(Collected data entries)
-----
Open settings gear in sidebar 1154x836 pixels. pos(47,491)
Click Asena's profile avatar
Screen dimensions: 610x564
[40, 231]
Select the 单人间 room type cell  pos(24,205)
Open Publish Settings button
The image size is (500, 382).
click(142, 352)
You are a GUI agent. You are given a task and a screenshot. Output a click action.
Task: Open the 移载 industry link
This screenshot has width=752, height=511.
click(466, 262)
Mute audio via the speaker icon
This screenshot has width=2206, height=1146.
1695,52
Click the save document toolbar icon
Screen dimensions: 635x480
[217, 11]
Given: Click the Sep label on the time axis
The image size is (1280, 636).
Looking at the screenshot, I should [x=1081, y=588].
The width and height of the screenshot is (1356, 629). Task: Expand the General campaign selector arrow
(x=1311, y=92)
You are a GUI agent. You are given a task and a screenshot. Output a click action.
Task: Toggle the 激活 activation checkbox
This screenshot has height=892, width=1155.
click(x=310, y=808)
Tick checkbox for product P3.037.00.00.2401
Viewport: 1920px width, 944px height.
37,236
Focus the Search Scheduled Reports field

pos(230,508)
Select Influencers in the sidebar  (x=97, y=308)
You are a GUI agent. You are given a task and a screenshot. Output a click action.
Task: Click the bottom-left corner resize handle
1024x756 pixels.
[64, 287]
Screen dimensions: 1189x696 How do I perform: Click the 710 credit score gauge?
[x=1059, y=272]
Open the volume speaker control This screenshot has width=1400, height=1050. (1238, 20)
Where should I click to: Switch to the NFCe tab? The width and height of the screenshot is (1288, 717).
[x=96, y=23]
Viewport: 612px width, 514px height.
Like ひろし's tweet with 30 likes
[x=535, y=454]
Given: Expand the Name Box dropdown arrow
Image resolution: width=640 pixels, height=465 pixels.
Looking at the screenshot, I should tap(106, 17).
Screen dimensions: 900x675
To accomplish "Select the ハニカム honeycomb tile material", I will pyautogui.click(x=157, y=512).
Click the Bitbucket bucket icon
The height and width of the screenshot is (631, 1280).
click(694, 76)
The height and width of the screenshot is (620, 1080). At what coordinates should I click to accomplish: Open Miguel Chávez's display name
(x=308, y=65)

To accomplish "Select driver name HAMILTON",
-----
__Task instructions__:
An exact transcription of all the records is needed.

__Response for this exercise__:
Open settings gear in sidebar 1154x836 pixels. pos(47,491)
Click Asena's profile avatar
Screen dimensions: 610x564
[40, 231]
Select the 单人间 room type cell  pos(24,205)
Open Publish Settings button
The image size is (500, 382).
click(142, 352)
You are a GUI agent. You are given a task and a screenshot. Output a click action.
Task: Open the 移载 industry link
This screenshot has width=752, height=511.
click(466, 262)
Mute audio via the speaker icon
This screenshot has width=2206, height=1146.
1695,52
Click the save document toolbar icon
Screen dimensions: 635x480
[217, 11]
Given: Click the Sep label on the time axis
The image size is (1280, 636).
Looking at the screenshot, I should [x=1081, y=588].
The width and height of the screenshot is (1356, 629). Task: Expand the General campaign selector arrow
(x=1311, y=92)
You are a GUI agent. You are given a task and a screenshot. Output a click action.
Task: Toggle the 激活 activation checkbox
This screenshot has height=892, width=1155.
click(x=310, y=808)
Tick checkbox for product P3.037.00.00.2401
Viewport: 1920px width, 944px height.
37,236
Focus the Search Scheduled Reports field

pos(230,508)
Select Influencers in the sidebar  (x=97, y=308)
You are a GUI agent. You are given a task and a screenshot. Output a click action.
Task: Click the bottom-left corner resize handle
1024x756 pixels.
[64, 287]
Screen dimensions: 1189x696 How do I perform: Click the 710 credit score gauge?
[x=1059, y=272]
Open the volume speaker control This screenshot has width=1400, height=1050. (1238, 20)
Where should I click to: Switch to the NFCe tab? The width and height of the screenshot is (1288, 717).
[x=96, y=23]
Viewport: 612px width, 514px height.
Like ひろし's tweet with 30 likes
[x=535, y=454]
Given: Expand the Name Box dropdown arrow
Image resolution: width=640 pixels, height=465 pixels.
Looking at the screenshot, I should tap(106, 17).
Screen dimensions: 900x675
To accomplish "Select the ハニカム honeycomb tile material", I will pyautogui.click(x=157, y=512).
Click the Bitbucket bucket icon
The height and width of the screenshot is (631, 1280).
click(694, 76)
The height and width of the screenshot is (620, 1080). At what coordinates should I click to accomplish: Open Miguel Chávez's display name
(x=308, y=65)

To accomplish "Select driver name HAMILTON",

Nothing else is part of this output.